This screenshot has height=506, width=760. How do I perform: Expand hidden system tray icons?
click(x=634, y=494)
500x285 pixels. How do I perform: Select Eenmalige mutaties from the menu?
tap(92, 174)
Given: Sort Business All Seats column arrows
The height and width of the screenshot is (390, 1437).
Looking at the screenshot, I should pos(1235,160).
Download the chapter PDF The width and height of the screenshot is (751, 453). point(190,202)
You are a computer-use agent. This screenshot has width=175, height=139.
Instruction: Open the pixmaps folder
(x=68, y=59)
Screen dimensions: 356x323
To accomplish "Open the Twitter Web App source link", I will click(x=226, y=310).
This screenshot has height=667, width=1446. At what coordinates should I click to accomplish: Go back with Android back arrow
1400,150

--

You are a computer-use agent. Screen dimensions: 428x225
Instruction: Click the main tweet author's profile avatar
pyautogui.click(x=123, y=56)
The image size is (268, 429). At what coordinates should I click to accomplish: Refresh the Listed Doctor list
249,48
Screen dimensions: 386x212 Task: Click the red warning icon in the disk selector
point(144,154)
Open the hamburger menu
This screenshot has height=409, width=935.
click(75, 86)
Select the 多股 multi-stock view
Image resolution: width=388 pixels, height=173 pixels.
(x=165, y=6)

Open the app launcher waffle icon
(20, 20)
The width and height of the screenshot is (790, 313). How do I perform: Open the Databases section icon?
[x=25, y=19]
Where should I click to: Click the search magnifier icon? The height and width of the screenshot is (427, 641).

* * *

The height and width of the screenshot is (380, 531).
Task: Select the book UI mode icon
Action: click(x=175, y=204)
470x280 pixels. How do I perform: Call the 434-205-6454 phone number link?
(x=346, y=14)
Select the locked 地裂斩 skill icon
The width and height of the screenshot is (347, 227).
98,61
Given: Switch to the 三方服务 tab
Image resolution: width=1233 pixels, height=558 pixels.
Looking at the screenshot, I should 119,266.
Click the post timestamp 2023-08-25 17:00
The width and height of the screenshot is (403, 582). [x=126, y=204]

Work task: Supply the number of lines above that contain the word "agent", and nothing else.

Solution to the problem: 2